Collected data entries
· · · ·

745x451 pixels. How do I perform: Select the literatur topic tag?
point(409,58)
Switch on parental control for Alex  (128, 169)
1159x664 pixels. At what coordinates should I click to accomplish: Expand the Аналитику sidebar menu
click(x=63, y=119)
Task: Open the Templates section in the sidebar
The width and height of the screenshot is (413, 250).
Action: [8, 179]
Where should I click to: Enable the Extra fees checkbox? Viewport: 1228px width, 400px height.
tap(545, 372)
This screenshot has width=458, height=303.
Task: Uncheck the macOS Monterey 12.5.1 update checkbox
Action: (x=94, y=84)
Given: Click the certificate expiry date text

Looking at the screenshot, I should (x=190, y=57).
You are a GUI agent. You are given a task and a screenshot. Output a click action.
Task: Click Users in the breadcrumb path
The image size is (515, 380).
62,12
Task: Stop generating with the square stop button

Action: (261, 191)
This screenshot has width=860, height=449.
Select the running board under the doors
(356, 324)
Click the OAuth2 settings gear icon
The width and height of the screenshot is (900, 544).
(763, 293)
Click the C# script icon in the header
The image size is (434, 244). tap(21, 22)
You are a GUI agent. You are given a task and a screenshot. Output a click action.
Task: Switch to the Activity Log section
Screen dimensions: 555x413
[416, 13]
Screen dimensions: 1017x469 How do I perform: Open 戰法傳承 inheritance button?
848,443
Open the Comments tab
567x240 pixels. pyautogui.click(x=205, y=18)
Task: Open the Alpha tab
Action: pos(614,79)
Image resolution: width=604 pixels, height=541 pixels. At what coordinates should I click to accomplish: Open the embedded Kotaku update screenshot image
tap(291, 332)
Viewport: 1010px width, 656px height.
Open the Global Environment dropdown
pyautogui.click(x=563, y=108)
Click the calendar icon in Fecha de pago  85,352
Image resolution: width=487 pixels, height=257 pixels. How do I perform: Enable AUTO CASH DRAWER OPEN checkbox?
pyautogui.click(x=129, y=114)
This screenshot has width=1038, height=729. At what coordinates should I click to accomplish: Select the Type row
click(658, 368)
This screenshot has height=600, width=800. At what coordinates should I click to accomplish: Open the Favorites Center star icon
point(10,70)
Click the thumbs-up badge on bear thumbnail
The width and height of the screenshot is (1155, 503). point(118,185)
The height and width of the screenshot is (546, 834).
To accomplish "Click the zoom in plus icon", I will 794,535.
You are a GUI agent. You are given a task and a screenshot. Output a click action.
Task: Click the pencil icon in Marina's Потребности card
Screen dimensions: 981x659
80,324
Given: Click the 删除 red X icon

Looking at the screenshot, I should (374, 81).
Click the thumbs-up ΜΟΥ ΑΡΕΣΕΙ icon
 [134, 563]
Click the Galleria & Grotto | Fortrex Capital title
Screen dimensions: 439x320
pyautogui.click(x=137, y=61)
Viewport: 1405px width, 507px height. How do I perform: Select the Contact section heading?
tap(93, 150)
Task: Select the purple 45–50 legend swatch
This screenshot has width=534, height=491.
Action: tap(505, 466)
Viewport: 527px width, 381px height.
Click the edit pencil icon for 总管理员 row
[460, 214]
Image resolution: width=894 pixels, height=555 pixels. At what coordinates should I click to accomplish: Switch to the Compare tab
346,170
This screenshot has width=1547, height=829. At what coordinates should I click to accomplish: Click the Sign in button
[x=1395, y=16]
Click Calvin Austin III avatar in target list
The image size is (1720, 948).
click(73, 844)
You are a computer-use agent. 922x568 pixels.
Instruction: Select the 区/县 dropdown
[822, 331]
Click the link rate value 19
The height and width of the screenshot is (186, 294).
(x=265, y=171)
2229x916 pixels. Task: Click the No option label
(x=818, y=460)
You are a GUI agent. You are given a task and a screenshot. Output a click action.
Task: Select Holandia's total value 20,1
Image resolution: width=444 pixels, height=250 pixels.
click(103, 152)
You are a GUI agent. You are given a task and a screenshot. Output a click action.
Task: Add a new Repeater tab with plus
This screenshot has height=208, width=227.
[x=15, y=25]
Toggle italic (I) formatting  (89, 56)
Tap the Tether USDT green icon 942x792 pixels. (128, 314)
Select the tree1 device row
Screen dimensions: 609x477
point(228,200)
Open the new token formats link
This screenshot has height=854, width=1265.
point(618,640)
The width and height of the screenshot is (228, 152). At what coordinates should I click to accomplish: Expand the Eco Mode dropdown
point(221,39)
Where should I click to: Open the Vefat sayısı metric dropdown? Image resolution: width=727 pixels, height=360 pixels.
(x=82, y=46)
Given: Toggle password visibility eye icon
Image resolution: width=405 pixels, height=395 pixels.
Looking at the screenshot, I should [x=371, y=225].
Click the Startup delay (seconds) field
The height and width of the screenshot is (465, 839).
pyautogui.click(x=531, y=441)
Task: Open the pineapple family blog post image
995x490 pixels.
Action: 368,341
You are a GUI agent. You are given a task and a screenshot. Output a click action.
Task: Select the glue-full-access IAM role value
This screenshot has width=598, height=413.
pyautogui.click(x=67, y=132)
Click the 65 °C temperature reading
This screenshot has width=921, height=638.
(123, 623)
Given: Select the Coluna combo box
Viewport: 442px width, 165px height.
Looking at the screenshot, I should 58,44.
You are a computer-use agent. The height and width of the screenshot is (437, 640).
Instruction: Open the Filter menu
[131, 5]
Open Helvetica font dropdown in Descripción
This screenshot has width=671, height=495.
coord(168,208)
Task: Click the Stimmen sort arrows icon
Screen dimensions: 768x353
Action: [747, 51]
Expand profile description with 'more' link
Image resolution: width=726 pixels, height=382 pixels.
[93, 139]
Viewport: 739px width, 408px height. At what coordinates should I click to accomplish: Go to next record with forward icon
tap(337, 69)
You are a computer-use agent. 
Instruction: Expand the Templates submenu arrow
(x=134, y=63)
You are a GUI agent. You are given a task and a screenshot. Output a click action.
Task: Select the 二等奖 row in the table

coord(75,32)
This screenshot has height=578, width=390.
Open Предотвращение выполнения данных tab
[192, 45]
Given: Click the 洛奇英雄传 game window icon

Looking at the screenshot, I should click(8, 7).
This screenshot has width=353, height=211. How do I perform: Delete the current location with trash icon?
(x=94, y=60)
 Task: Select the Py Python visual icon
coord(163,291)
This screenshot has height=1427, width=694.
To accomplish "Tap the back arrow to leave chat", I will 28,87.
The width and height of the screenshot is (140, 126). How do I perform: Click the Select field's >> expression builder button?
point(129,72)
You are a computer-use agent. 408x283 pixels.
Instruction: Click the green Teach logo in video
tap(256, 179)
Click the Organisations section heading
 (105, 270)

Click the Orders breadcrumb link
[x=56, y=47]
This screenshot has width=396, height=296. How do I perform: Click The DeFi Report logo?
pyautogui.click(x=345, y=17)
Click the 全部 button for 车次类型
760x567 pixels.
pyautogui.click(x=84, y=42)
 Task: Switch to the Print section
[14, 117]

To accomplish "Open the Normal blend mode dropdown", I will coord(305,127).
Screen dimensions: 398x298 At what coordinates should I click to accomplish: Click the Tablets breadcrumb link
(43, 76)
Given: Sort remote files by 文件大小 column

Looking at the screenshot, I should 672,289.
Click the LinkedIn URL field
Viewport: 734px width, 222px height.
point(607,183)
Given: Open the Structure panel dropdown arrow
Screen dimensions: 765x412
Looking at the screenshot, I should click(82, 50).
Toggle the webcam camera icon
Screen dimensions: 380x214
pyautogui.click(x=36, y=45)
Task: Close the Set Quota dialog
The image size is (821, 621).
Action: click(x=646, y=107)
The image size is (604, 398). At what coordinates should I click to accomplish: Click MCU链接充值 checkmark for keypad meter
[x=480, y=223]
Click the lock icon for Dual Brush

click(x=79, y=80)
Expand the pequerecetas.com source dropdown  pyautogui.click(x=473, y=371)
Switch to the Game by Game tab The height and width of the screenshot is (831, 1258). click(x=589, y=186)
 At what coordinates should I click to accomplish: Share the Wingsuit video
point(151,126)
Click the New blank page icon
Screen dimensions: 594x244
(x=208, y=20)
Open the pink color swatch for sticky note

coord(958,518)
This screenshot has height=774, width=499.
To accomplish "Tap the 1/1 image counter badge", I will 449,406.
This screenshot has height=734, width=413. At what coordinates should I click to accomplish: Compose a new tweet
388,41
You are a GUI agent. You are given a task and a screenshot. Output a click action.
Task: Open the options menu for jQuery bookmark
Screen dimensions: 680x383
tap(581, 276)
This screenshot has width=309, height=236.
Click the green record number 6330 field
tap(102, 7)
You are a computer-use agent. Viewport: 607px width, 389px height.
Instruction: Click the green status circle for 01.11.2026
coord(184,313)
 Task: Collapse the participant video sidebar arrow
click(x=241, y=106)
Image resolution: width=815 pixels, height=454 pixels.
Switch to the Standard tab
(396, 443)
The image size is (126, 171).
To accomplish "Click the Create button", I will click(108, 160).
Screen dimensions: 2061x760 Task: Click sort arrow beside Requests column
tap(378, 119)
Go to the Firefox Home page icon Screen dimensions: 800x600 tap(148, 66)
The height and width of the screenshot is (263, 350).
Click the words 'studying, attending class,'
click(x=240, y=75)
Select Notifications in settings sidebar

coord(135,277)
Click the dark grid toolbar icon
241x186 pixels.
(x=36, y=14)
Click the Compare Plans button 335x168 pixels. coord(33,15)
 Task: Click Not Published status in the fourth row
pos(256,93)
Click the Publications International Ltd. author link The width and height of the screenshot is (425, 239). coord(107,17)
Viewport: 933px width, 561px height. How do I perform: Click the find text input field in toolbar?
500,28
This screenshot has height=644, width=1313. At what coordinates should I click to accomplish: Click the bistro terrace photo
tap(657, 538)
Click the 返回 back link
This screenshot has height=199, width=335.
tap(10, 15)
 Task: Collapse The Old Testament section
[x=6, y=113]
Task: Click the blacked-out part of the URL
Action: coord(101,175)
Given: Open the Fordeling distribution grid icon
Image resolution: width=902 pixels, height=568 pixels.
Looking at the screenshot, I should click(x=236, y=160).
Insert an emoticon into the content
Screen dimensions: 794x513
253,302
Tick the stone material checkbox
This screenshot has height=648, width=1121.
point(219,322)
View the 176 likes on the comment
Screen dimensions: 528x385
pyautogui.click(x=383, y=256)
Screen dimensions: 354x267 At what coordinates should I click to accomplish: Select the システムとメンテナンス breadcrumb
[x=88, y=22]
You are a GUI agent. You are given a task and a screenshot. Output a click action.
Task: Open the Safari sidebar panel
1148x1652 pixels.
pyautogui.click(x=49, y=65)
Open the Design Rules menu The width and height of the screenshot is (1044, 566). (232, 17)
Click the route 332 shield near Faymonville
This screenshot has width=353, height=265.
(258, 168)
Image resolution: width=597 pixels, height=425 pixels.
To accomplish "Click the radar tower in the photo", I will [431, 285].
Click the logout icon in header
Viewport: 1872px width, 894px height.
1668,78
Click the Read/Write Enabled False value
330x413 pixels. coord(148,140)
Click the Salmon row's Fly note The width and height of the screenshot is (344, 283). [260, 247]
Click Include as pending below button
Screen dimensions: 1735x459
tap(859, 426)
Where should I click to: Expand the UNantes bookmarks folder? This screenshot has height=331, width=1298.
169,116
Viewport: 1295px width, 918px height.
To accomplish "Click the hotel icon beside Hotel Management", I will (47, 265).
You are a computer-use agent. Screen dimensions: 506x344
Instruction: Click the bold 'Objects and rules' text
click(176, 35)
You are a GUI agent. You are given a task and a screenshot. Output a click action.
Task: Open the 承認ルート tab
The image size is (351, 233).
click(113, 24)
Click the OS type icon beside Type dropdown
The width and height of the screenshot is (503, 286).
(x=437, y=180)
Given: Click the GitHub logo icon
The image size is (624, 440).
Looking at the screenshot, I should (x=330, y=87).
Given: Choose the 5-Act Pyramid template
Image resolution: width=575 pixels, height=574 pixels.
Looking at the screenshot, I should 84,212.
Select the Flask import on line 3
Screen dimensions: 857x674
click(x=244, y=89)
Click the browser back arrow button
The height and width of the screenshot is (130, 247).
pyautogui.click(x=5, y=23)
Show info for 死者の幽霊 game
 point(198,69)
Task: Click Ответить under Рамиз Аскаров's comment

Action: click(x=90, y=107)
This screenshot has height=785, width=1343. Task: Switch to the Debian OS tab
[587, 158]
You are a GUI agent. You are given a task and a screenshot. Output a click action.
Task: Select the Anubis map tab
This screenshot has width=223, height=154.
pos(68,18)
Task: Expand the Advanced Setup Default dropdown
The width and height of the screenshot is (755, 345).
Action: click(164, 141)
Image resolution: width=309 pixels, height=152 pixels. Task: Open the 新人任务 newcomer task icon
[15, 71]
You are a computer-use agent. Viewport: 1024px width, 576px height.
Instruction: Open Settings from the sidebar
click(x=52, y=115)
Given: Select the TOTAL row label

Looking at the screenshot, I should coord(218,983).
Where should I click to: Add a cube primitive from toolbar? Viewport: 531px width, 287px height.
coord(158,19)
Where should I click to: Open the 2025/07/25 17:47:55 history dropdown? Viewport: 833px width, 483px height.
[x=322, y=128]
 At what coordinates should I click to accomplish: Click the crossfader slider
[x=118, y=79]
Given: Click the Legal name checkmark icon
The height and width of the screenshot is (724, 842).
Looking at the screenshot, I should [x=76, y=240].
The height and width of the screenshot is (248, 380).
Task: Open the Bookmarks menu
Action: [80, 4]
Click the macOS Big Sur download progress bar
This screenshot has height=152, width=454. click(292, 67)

· · · ·

◆ **What the task requires**:
Could you find every line in the records above that has the string "will" and copy it?

◆ **Task answer**:
To accomplish "Click the zoom in plus icon", I will 794,535.
To accomplish "Tap the back arrow to leave chat", I will 28,87.
To accomplish "Open the Normal blend mode dropdown", I will coord(305,127).
To accomplish "Tap the 1/1 image counter badge", I will 449,406.
To accomplish "Click the Create button", I will click(108, 160).
To accomplish "Click the radar tower in the photo", I will [431, 285].
To accomplish "Click the hotel icon beside Hotel Management", I will (47, 265).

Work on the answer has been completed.